É muito comum ouvirmos falar que a carga tributária no Brasil é alta para um país com nosso grau de desenvolvimento. Para avaliar tal afirmação, é importante entender como é contabilizada a carga tributária no Brasil.
A Receita Federal costuma publicar anualmente um estudo sobre a carga tributária no Brasil. Usualmente, o estudo sobre a carga tributária de um ano é publicado no final do ano seguinte, mas, como o estudo não foi publicado em 2020, o último dado disponível é relativo ao ano de 2018. Naquele ano, segundo a Receita Federal, a carga tributária brasileira foi de 33,3% do Produto Interno Bruto (PIB), valor próximo à média da Organização para Cooperação e Desenvolvimento Econômico (OCDE), de 34,3% do PIB, mas bem superior ao dos países da América Latina e do Caribe (22,8% do PIB em 2017). Ou seja, o Brasil tem uma carga tributária semelhante à de países desenvolvidos, mas bem superior ao padrão dos países em desenvolvimento da América Latina.
A Receita Federal segue o padrão da OCDE, que exclui do cálculo os royalties de petróleo e de outros produtos minerais, que são considerados como receitas patrimoniais (decorrentes da venda de ativos da União). Essa opção leva a uma subestimação do efetivo potencial de financiamento dos gastos do setor público, que em alguns países com alta receita advinda de royalties pode ser relevante (caso, por exemplo, do México, cuja carga tributária em 2018, sem royalties, foi de 16,1% do PIB).
Por outro lado, os dados de carga tributária do Brasil incluem tributos que não constituem efetivamente receita do poder público. Esse é o caso, por exemplo, das contribuições para o Sistema S (0,3% do PIB), que são destinadas para instituições privadas. É o caso também da contribuição para o FGTS (1,8% do PIB), que é uma forma de poupança compulsória dos trabalhadores, e não uma receita disponível para financiar despesas do setor público. Ou seja, uma parte do diferencial entre a carga tributária do Brasil e a de outros países em desenvolvimento se deve à opção do nosso país por gerir, via arrecadação, recursos de terceiros.
Mesmo as contribuições para a previdência são, na prática, recursos de terceiros. De fato, tais contribuições são o custo do financiamento dos benefícios que serão recebidos pelos trabalhadores no futuro. Se as contribuições para a previdência forem atuarialmente equilibradas com os benefícios (ou seja, se pelo mesmo custo for possível adquirir um benefício semelhante numa previdência privada de baixo risco), então essas são, efetivamente, uma forma de poupança de seus beneficiários, ainda que gerida pelo setor público.
Fica em aberto a questão sobre se há equilíbrio atuarial entre contribuições e benefícios na previdência pública brasileira.
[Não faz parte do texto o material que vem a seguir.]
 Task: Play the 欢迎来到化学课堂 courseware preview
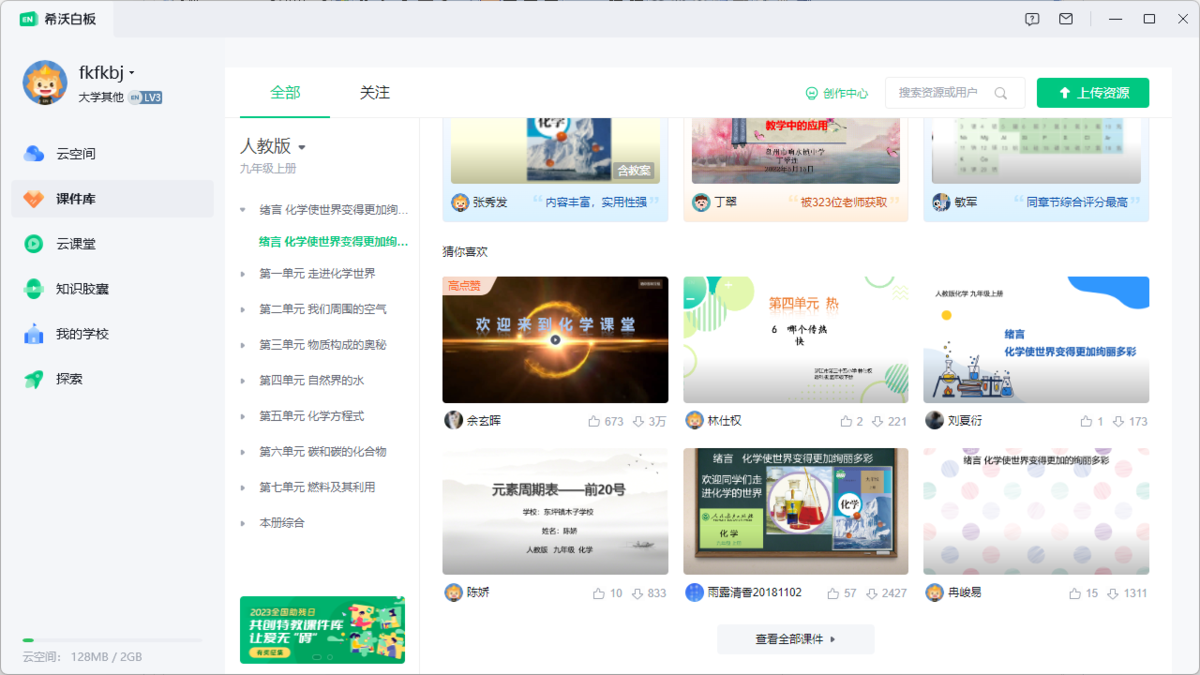click(x=555, y=338)
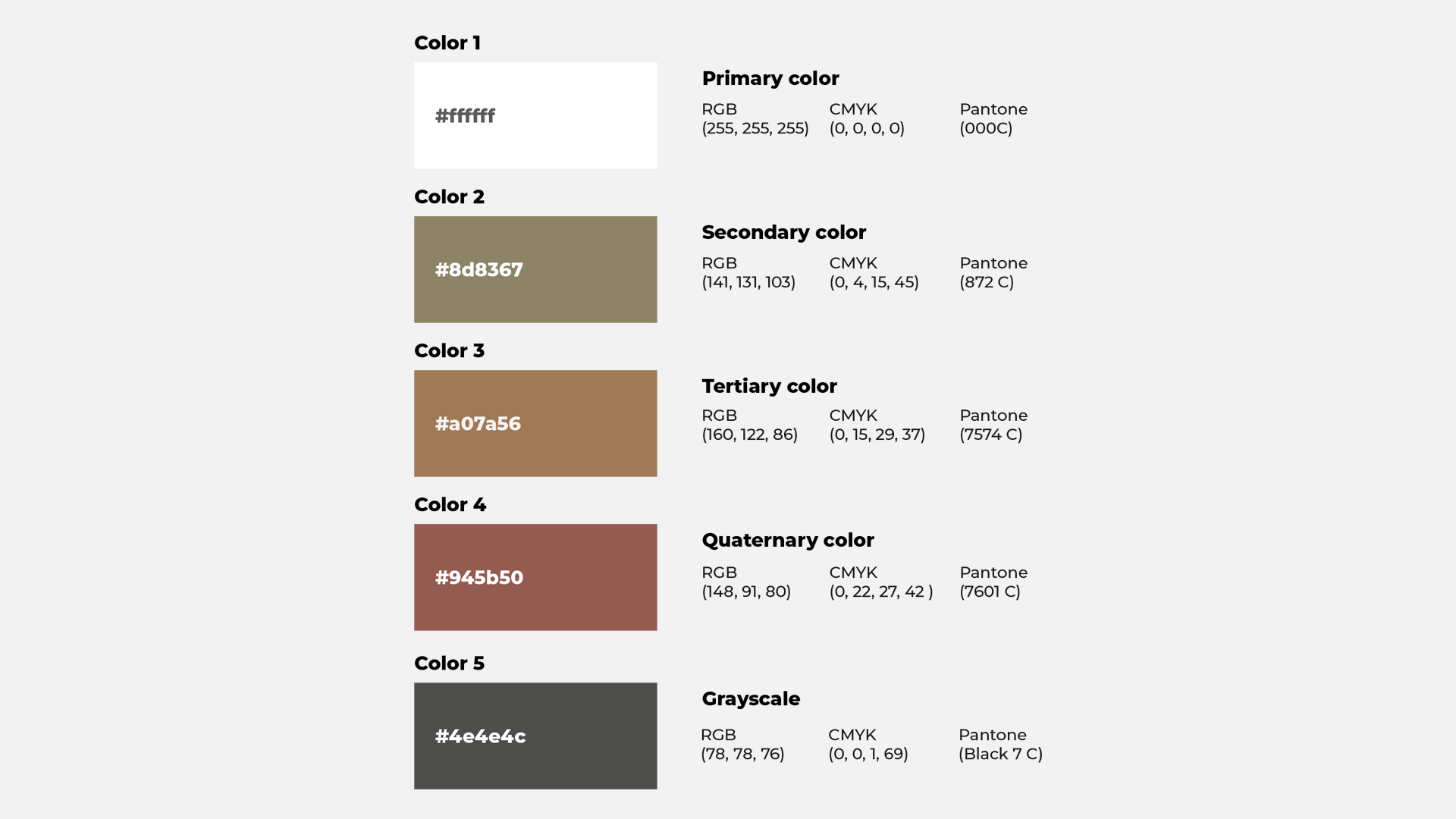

Embora essa seja uma questão sujeita a debates, uma análise simplificada indica que, para uma taxa real de desconto de 3% ao ano, a contribuição necessária para financiar os benefícios da previdência brasileira seria próxima de 30% do salário, o que é um valor semelhante à soma das contribuições de empregados (de 8% a 11% do salário, em 2018) e dos empregadores (20%).
Considerando que as contribuições para a previdência no Brasil foram de 6,7% do PIB em 2018 (5,4% do PIB para o INSS e 1,3% do PIB para a previdência dos servidores públicos), esse é um ponto importante quando queremos comparar nossa carga tributária com países como o Chile, onde a previdência é basicamente privada. Obviamente, a carga tributária no Chile (21,1% do PIB em 2018) tende a ser mais baixa que no Brasil. Em boa medida, no entanto, essa diferença se deve ao modelo de financiamento da previdência.
Em suma, a carga tributária brasileira é, sim, alta para um país com nosso grau de desenvolvimento. Mas boa parte dessa elevada carga tributária deve-se a um regime de previdência pública bem mais generoso e abrangente que nos demais países em desenvolvimento, bem como ao fato de que, no Brasil, o governo arrecada, através de tributos, recursos que não pertencem ao setor público, e sim a terceiros.